Eneos Holdings, operator kilang terbesar di Jepang, memutuskan tidak terburu-buru memasok hidrogen dan amonia, dengan alasan kenaikan biaya telah mengaburkan kelayakan investasi modal. Dalam strategi bisnis terbarunya hingga Maret 2028, Eneos bahkan menghapus target sebelumnya untuk memasok hingga 4 juta metrik ton hidrogen pada tahun fiskal 2040.

Sebaliknya, perusahaan akan meningkatkan investasi di gas alam cair (LNG) yang dinilai lebih stabil dan ekonomis dalam jangka pendek.

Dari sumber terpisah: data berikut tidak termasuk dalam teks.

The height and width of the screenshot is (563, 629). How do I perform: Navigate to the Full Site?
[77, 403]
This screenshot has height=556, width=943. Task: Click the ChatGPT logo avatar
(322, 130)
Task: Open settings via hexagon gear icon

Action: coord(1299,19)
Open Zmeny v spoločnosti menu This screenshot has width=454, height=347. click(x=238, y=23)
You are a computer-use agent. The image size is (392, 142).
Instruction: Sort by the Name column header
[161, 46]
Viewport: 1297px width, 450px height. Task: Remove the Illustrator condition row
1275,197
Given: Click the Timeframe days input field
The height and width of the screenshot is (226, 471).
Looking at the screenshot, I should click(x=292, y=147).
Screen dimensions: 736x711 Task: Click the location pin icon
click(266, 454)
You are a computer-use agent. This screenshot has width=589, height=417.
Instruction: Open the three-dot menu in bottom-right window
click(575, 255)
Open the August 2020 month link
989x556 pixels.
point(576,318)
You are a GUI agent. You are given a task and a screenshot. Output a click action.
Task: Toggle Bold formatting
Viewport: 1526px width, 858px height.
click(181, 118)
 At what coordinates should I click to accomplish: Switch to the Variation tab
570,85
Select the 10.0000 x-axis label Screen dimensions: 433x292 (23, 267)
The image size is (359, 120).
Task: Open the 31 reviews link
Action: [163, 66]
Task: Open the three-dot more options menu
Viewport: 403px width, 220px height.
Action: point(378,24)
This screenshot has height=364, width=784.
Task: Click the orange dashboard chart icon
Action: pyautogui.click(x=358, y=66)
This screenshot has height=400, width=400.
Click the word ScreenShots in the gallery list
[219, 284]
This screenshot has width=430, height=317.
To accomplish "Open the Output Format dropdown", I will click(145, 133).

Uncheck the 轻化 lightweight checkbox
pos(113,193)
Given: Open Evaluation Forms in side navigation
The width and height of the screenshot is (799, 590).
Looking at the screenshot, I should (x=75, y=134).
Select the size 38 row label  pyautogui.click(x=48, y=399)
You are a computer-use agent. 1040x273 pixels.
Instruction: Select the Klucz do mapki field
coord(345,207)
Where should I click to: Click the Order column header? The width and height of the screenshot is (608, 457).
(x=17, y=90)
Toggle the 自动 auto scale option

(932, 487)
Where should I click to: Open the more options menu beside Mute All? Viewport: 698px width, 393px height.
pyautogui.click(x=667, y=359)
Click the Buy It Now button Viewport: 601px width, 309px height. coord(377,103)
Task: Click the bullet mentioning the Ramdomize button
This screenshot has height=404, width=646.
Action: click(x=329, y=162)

Idemitsu Kosan, produsen minyak terbesar kedua di Jepang, juga mengambil langkah serupa. Presiden Direktur Noriaki Sakai mengatakan perusahaannya memangkas anggaran untuk hidrogen, amonia, dan bahan bakar sintetik dari 1 triliun yen menjadi sekitar 800 miliar yen untuk periode fiskal 2023–2030.

“Kami merasa momentum menuju dekarbonisasi agak melambat. Kami perlu mengadopsi pendekatan yang lebih fleksibel terhadap jalur dan garis waktu pencapaian netral karbon pada 2050,” ujar Sakai.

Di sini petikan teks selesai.